On the topic, that wouldn’t be the only times an item or character had no physical reaction to Jacob. Vents for crawl spaces were nonexistent. They existed, but they had no physical presence. I could walk right through them. And that isn’t limited to objects, a lot of objects, but also people. Jacob would walk right through NPC’s, vent covers, chairs, just to name a few. If it wasn’t coded as a wall or column, a staircase or rail, a door to limit access, or an object that could have items on or inside it, I could probably walk through it. Breaking or cutting an object result in giant crumbled puzzle pieces breaking apart. Wood door, wall, metal covering, snow and ice? Each break apart as if you are breaking apart a large piece of Styrofoam.
Sound is a tough one for me because on one hand, the VO work is horrific, and the soundtrack is synthesized. But then again, the VO work is horrific, and the soundtrack is synthesized!! Watch any sci-fi cult classic you remember, and the acting is horrific, and the soundtrack is synthesized. The music, the dialog, the VO, the delivery is so 80’s and I am here for it. If intentional, then golf clap. If not intentional, my mind can’t even wrap around that possibility.
Dated FPS mechanics, classic level and map design, horrific voice acting, synthesized music, visually good but poorly animated slow-motion cinematics; Quantum Error is either one of the worst games to drop in 2023, or it is one of the best games from 1999 receiving one of the best remasters to drop in 2023. Which is why it is all about perspective. TeamKill Media did a great job marketing Quantum Error the best they could, but it should never have been floated around as any sort of system seller or to pine for recognition from PlayStation. The bar got set too high but even I must admit that, after readjusting and seeing Quantum Error as an homage to both games and stories of a time past, this game hit a needed note with me.
Quantum Error still has the chance to become something, if the developers can take a step back and learn and grow.
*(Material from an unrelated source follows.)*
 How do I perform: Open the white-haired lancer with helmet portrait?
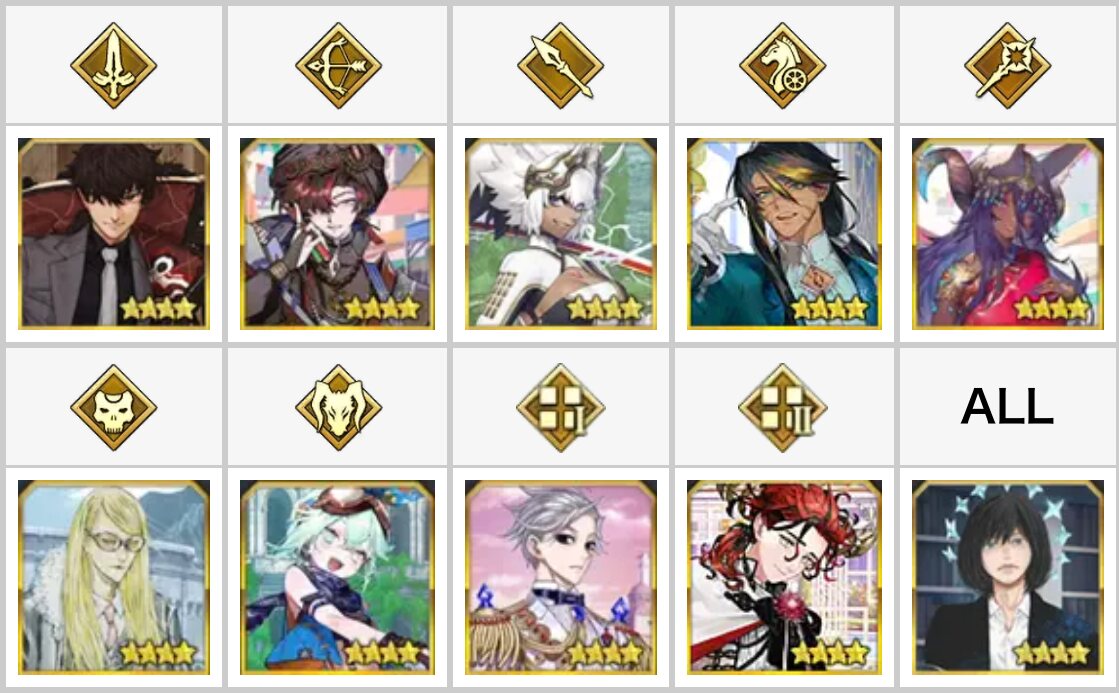click(x=561, y=233)
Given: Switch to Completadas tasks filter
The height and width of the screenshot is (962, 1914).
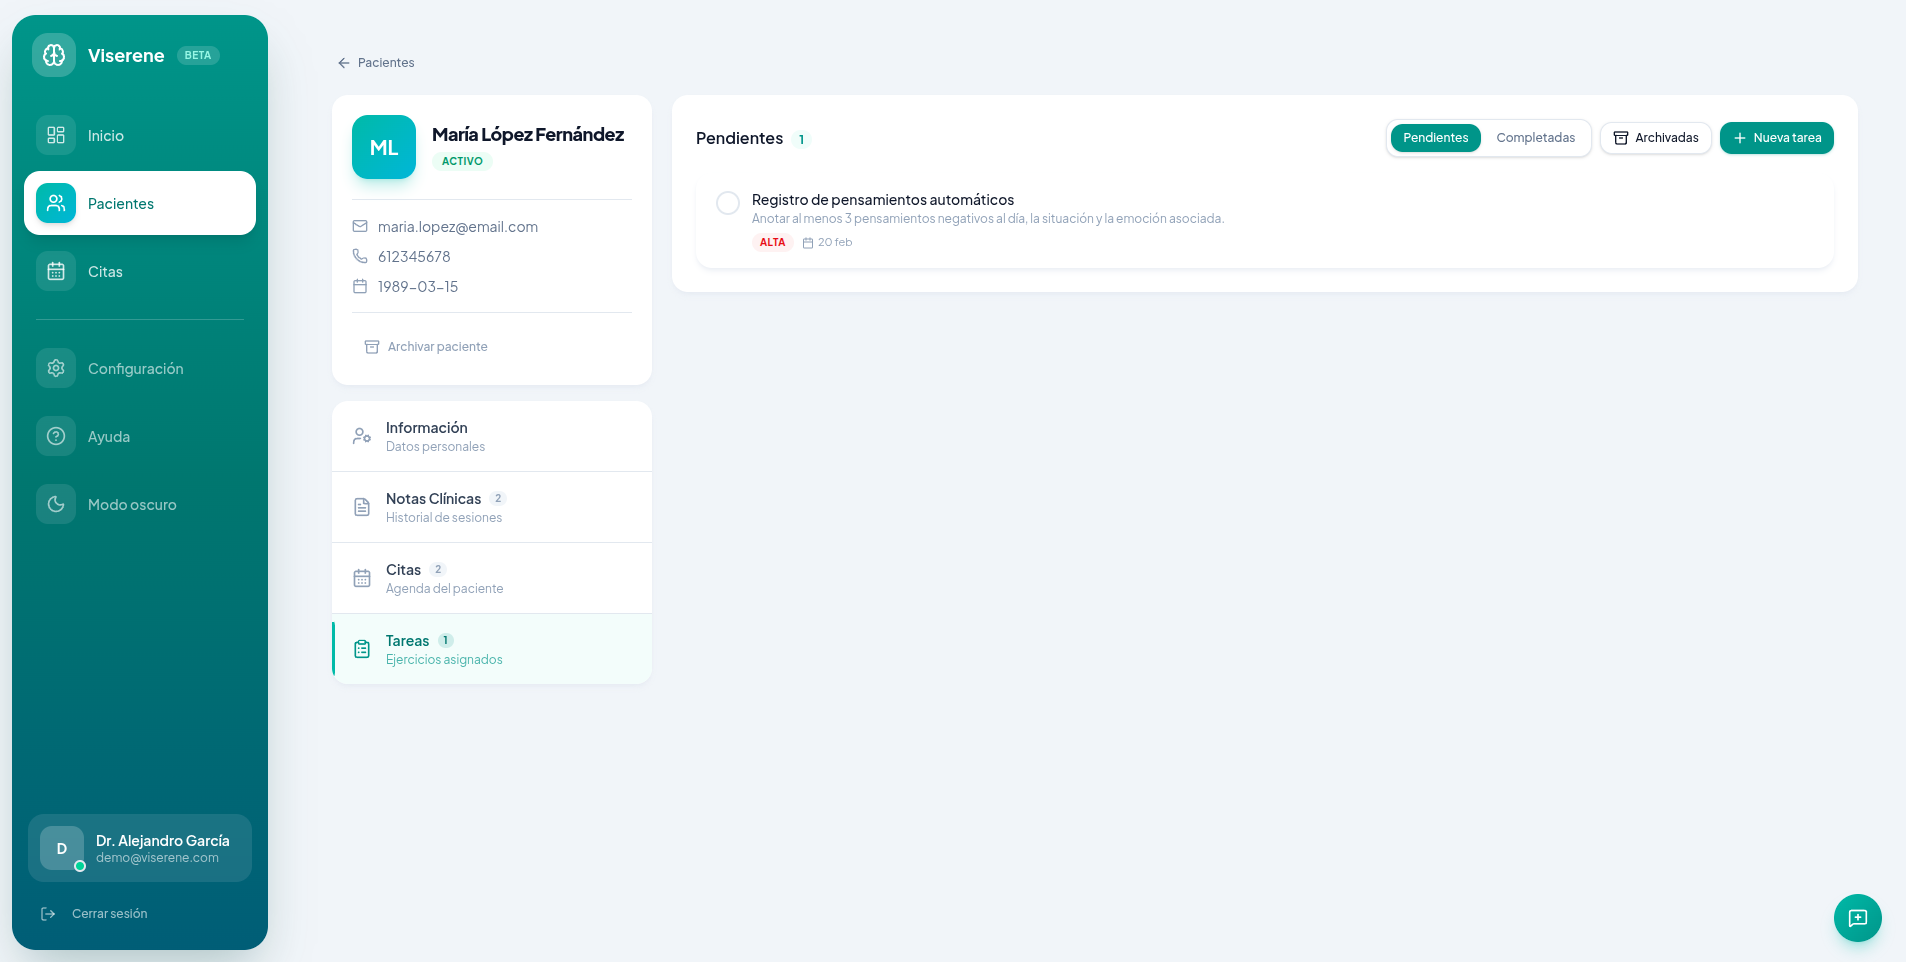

There is love and there is passion, you can feel it, it just outweighs the skill. So, I ask, what are you? Are you a generic asset flip or are you one of the better remasters, an homage if you will, of a never released game from the early 2000s I never had a chance to love?
Good character design, but sluggish and aged cinematic animations. Heavy use of UE5 assets cut and pasted ad nauseum.
Over complicating a little of too many genre types leads to never fully becoming great in anything. Less is sometimes more.
VO work is horrific, and the soundtrack is synthesized, which is both boon and bane.
It has its flaws, but it hits the right spot for a face-lifted stroll down classic gaming.
Final Verdict: 6.5
Quantum Error is available now on PS5.
Reviewed on PS5.
A copy of Quantum Error was provided by the publisher.